_PROBLEM_
Please write out everything from the start of the data down to the line containing "Looking at the", both ends included, with no changes. Leave the pictures out of your answer.

Collected data entries
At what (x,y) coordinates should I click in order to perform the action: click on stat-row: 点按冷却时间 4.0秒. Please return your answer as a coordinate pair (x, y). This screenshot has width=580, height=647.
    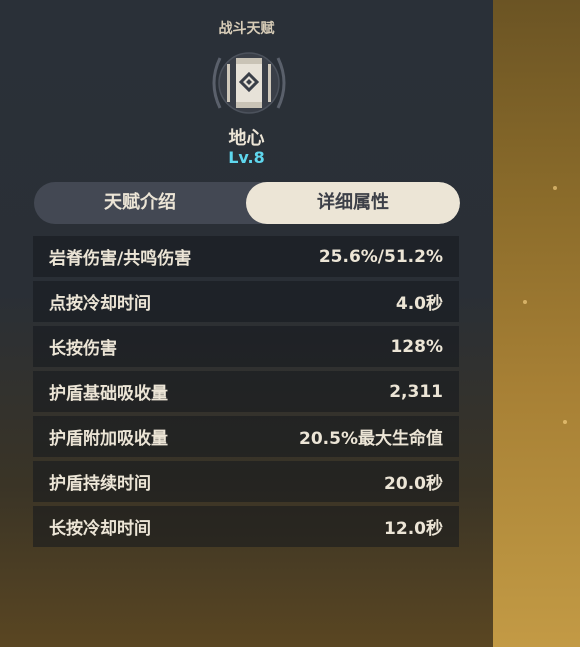
    Looking at the image, I should click on (246, 302).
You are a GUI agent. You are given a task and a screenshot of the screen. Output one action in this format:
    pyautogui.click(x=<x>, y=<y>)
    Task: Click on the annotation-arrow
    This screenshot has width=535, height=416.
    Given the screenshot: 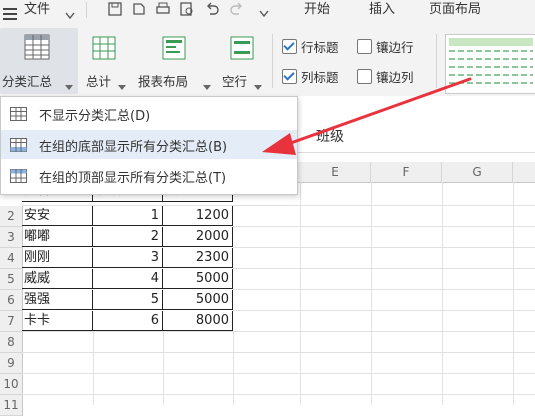 What is the action you would take?
    pyautogui.click(x=367, y=116)
    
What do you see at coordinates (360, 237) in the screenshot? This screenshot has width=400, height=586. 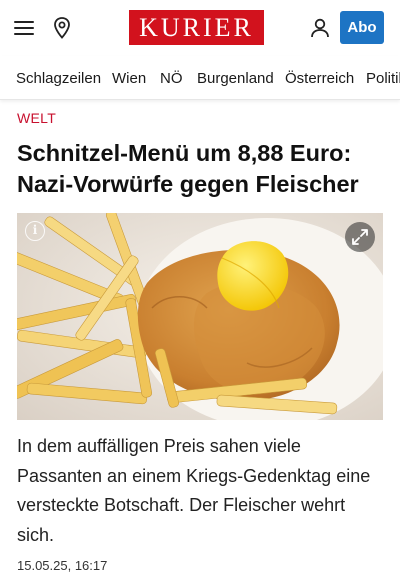 I see `expand-icon` at bounding box center [360, 237].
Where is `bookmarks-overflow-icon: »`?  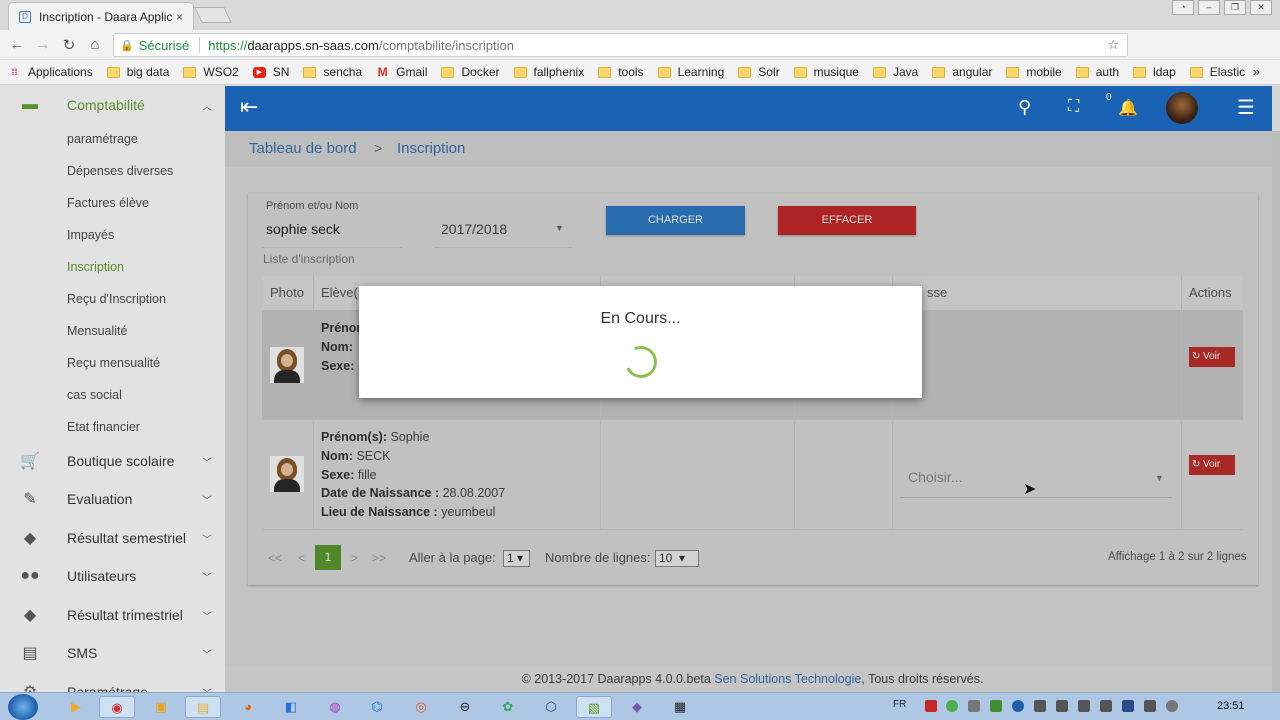
bookmarks-overflow-icon: » is located at coordinates (1256, 72).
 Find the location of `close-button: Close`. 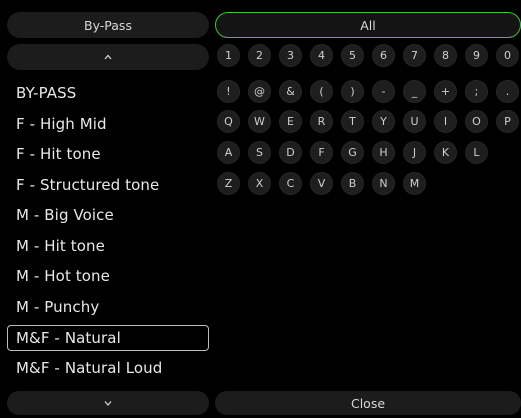

close-button: Close is located at coordinates (368, 403).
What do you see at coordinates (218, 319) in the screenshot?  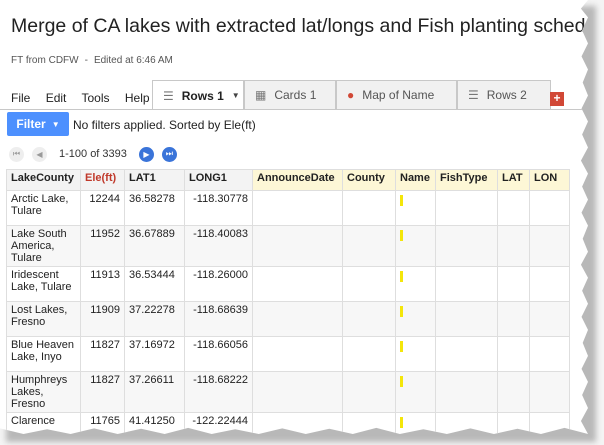 I see `table-cell: -118.68639` at bounding box center [218, 319].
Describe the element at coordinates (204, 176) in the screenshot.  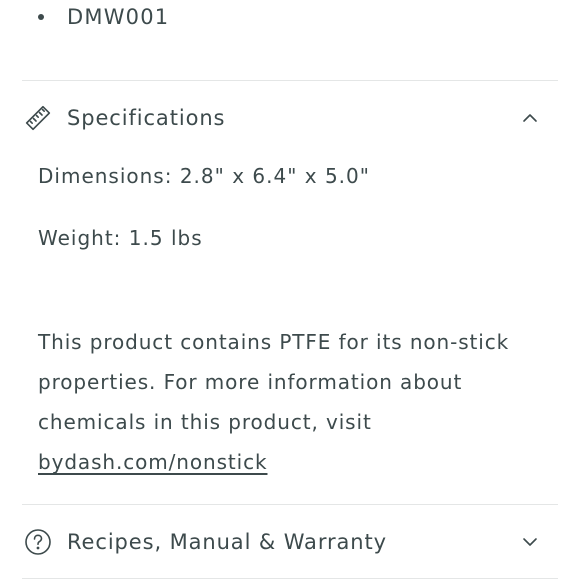
I see `dimensions-text: Dimensions: 2.8" x 6.4" x 5.0"` at that location.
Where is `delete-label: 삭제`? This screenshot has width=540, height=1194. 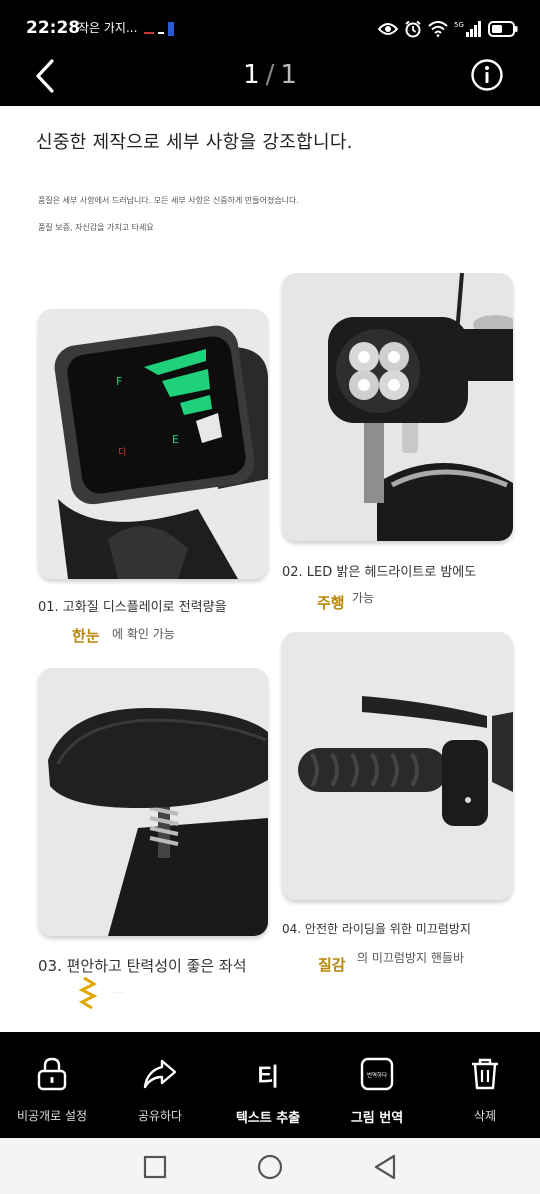 delete-label: 삭제 is located at coordinates (485, 1116).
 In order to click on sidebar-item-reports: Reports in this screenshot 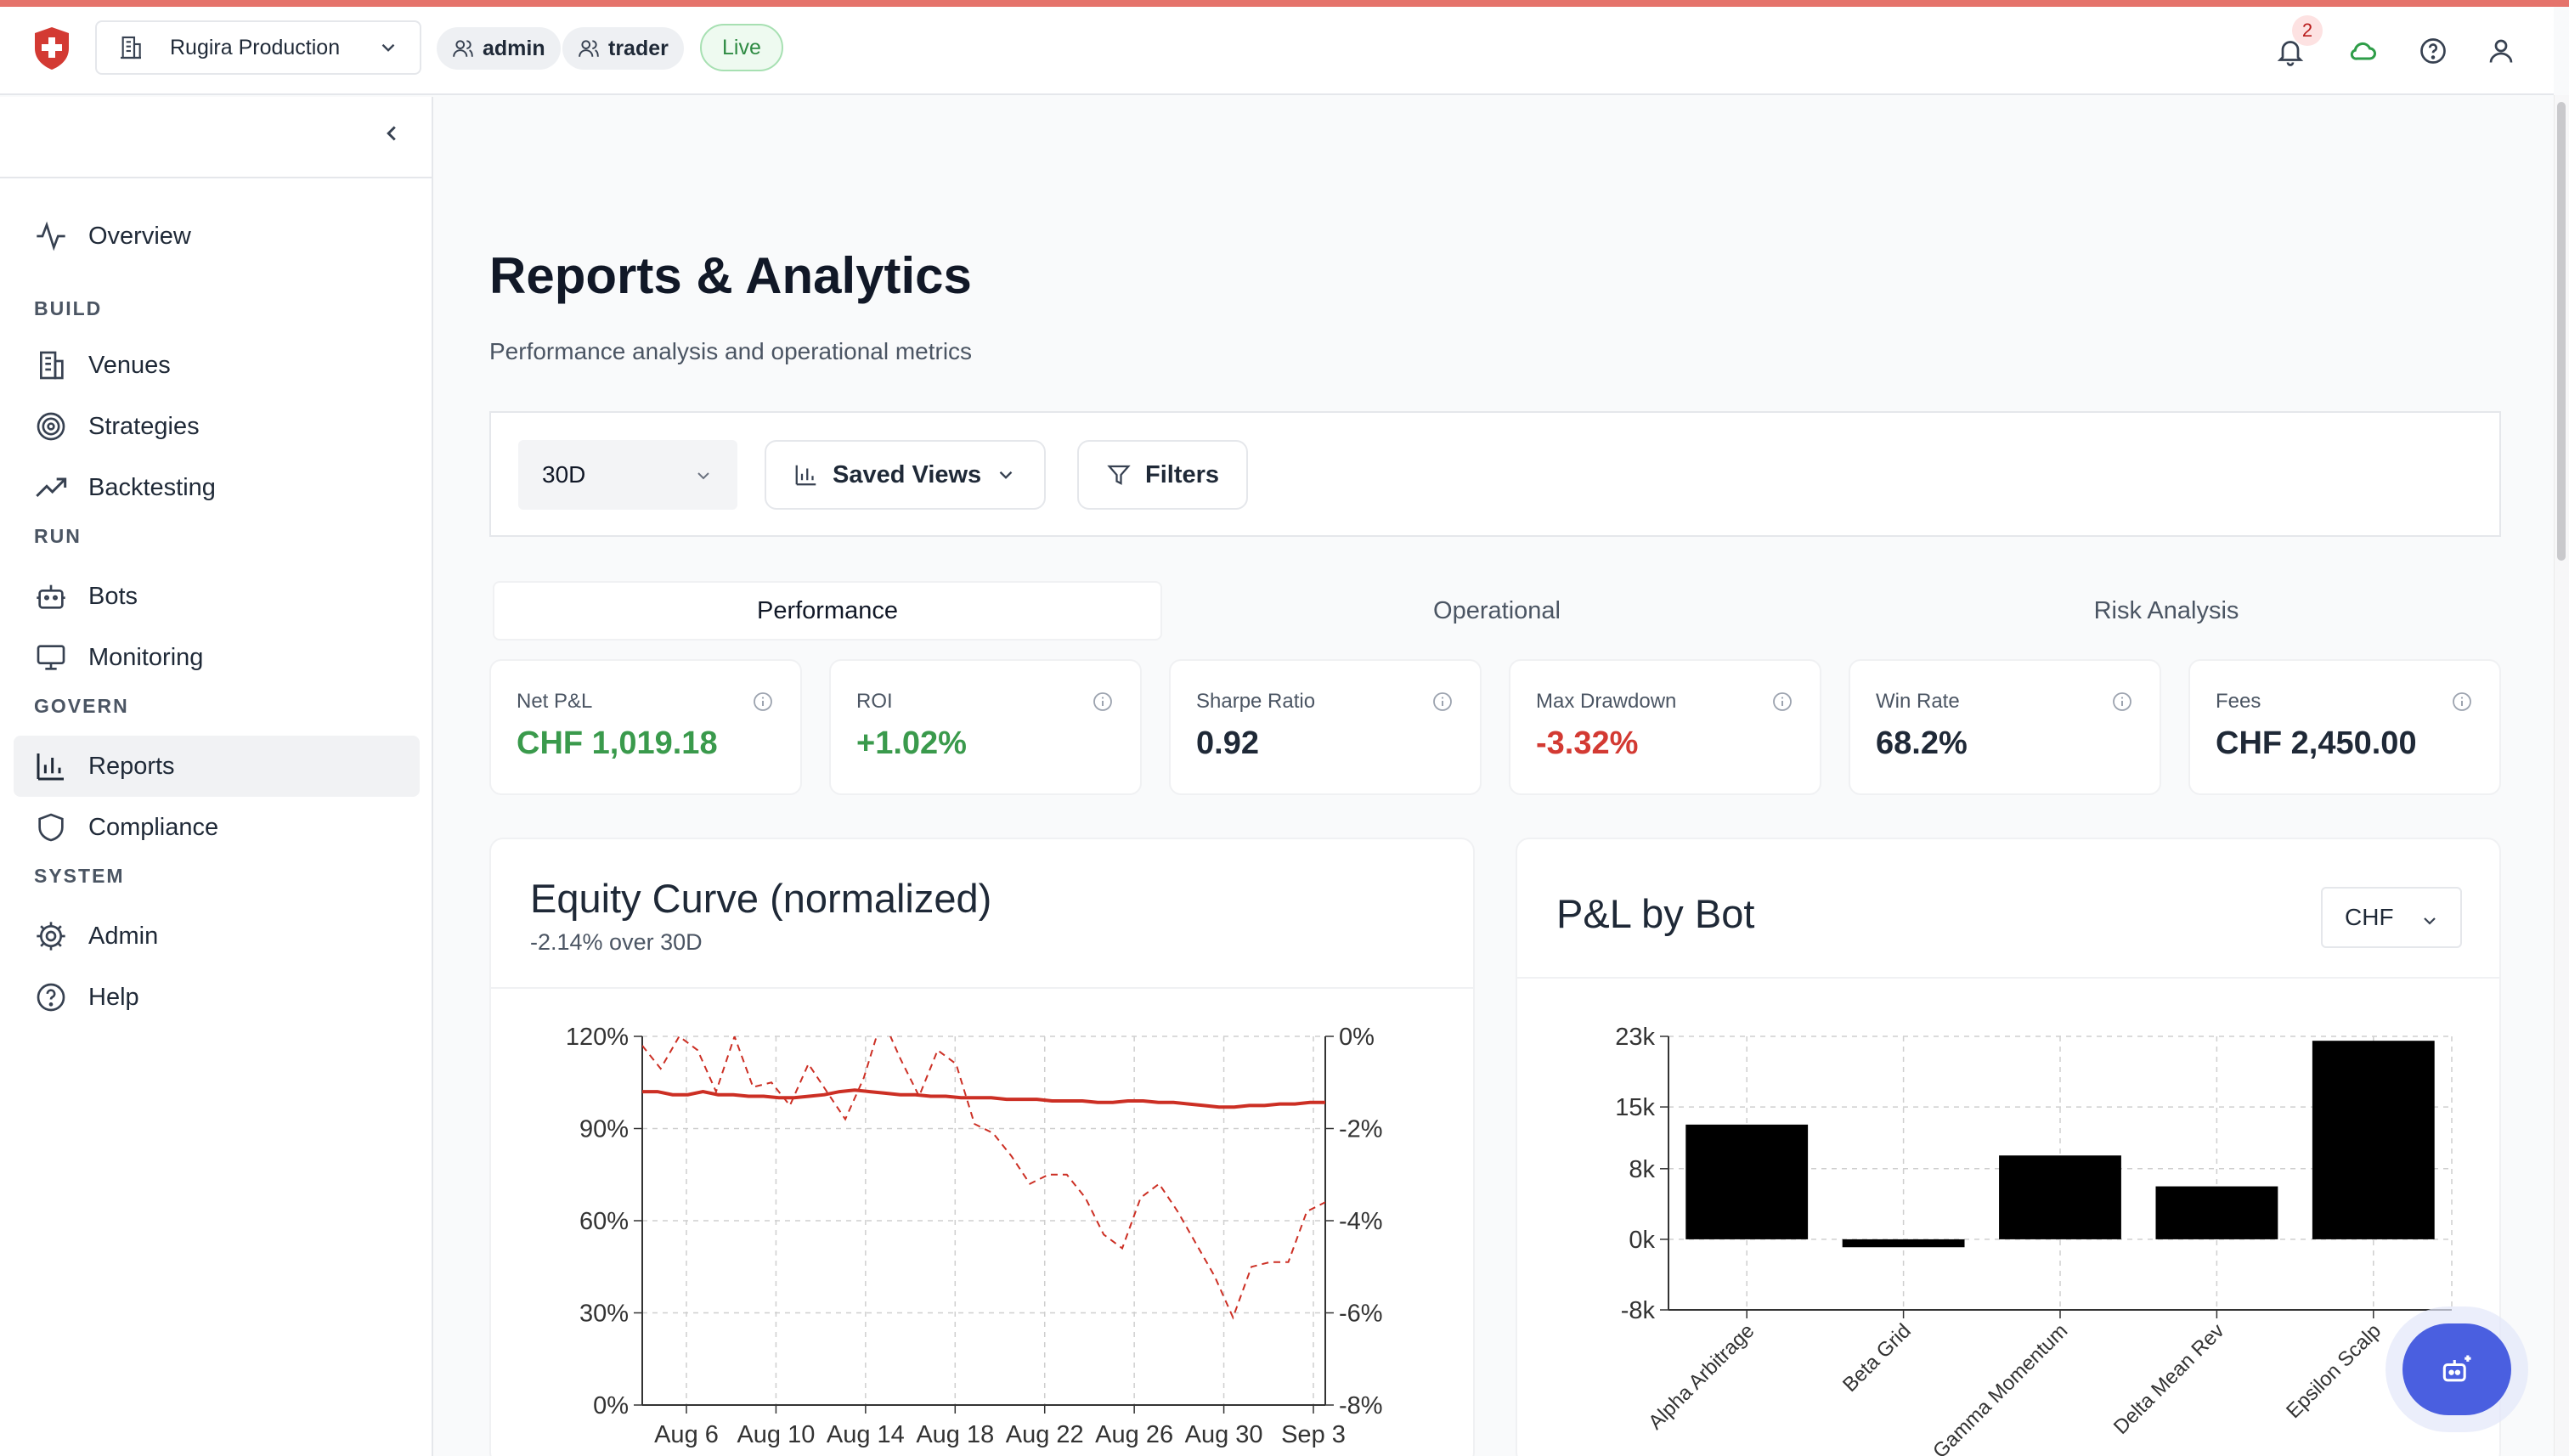, I will do `click(217, 766)`.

_REPLY_
At what (x,y) coordinates should I click in order to perform the action: click on stat-row: 点按冷却时间 4.0秒. Please return your answer as a coordinate pair (x, y). This screenshot has width=580, height=647.
    Looking at the image, I should click on (246, 302).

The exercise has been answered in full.